5. May, which is when we nearly always see the largest number of new listings, is when the power dynamic will finally shift in Buyers’ favors. Average sold prices may be 4%-8% higher in May than they are right now, but I doubt they will be any higher than that. Sellers and their Agents will be well aware that the “salad days” of lofty expectations and mind-blowing results are likely behind them. Some Buyers will recognize the opportunity and take advantage, locking in fair prices on quality properties. . . Other Buyers will rightfully wonder if this may not be the beginning of a true market correction, like the latter half of 2018, when values plummeted 14+% in just 7 months. Doubt in the marketplace could create a self-fulfilling prophecy.

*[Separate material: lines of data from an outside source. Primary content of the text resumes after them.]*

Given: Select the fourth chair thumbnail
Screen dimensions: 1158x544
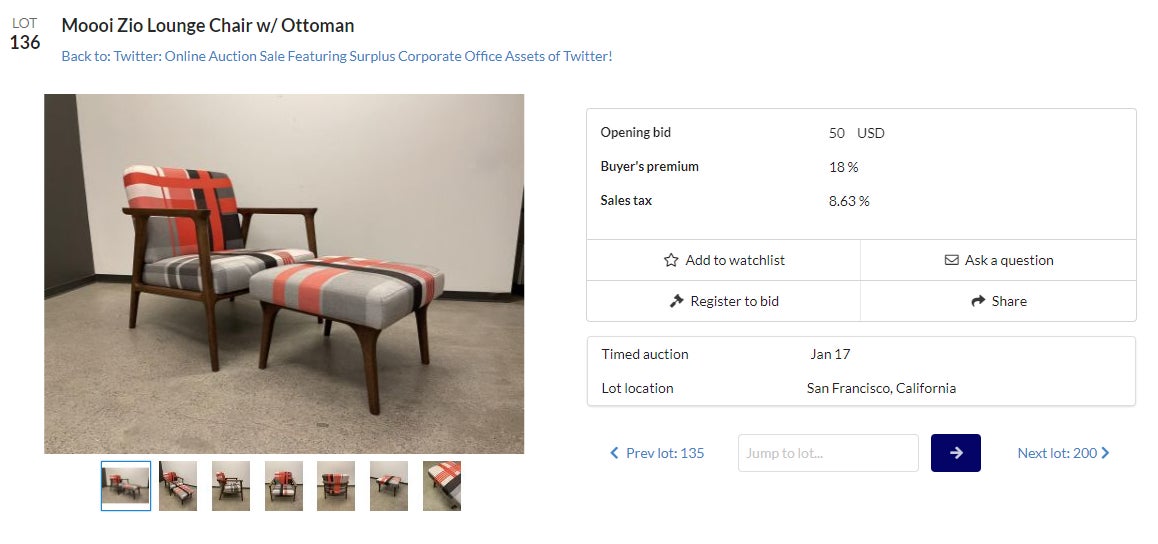Looking at the screenshot, I should pyautogui.click(x=284, y=486).
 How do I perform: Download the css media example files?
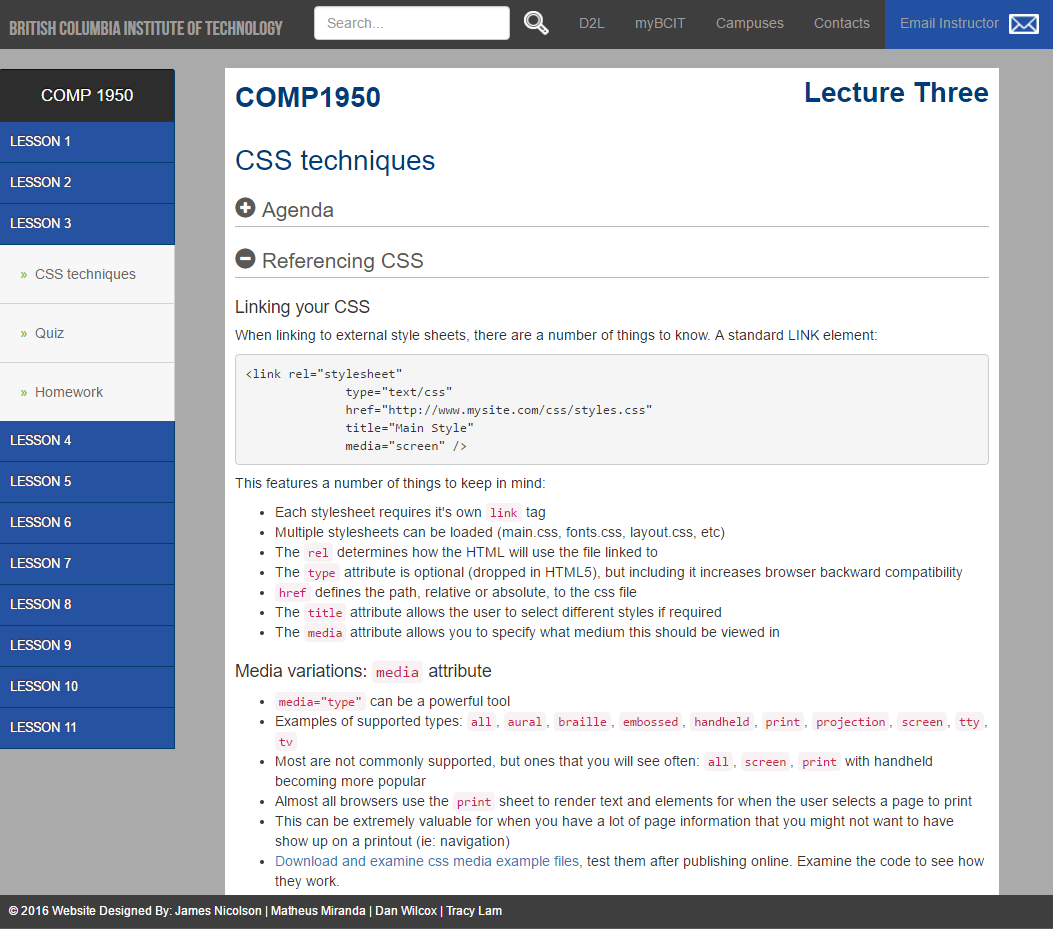coord(427,861)

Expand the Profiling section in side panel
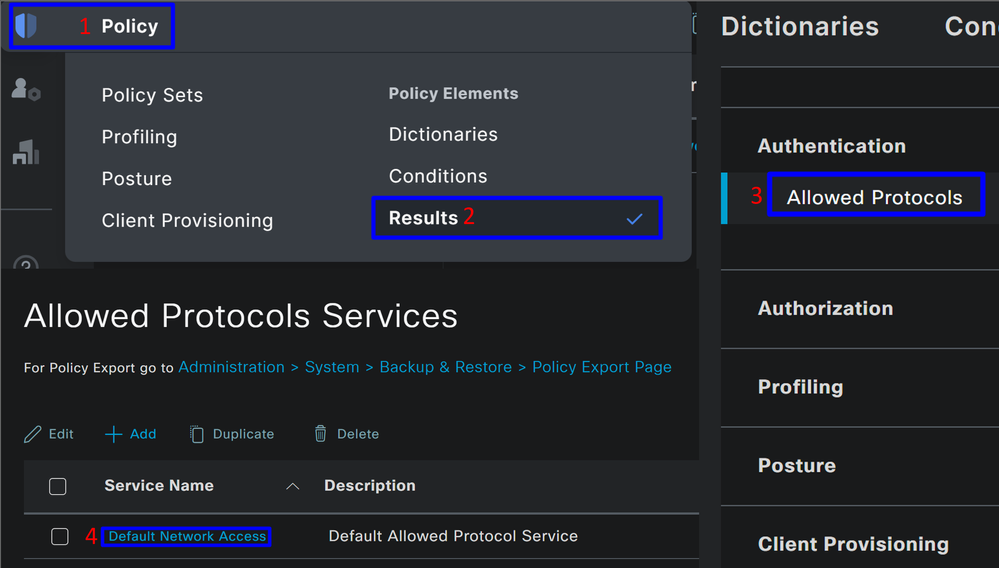[800, 387]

Whichever theory holds sway may carry the day, creating both the narrative and the prevailing market conditions for the second half of the year. . .

6. June-December – This far out becomes hazy for me. ?‍♂️ But I do NOT see much price appreciation in the latter half of 2022. It just never happens to any significant degree in our market. And after two plus years without a measurable correction, it feels like we’re overdue for one.

In summary (and sorry for this epically-long-winded, still-sick diatribe), I think Sellers’ sweet spot for listing their properties may be late-January through mid-April. Slightly earlier than the second week of May, which is historically, statistically the best time to list/sell in Seattle.

Buyers will need to balance their individual timelines with other factors, like how long the market remains competitive and whether or not they want to gamble on a market correction later in the year, keeping in mind the very-real possibilities that the FED may increase interest rates, while rising inflation is probably already taking a bite out of their purchasing power. . . Not to mention what may come as Omicron is rapidly yielding new peak daily infections and hospitalizations.

But listen to me, hedging my bets. I’m starting to sound like Anna from the Seattle P.I.!? Probably a good time to wrap this up and get some rest.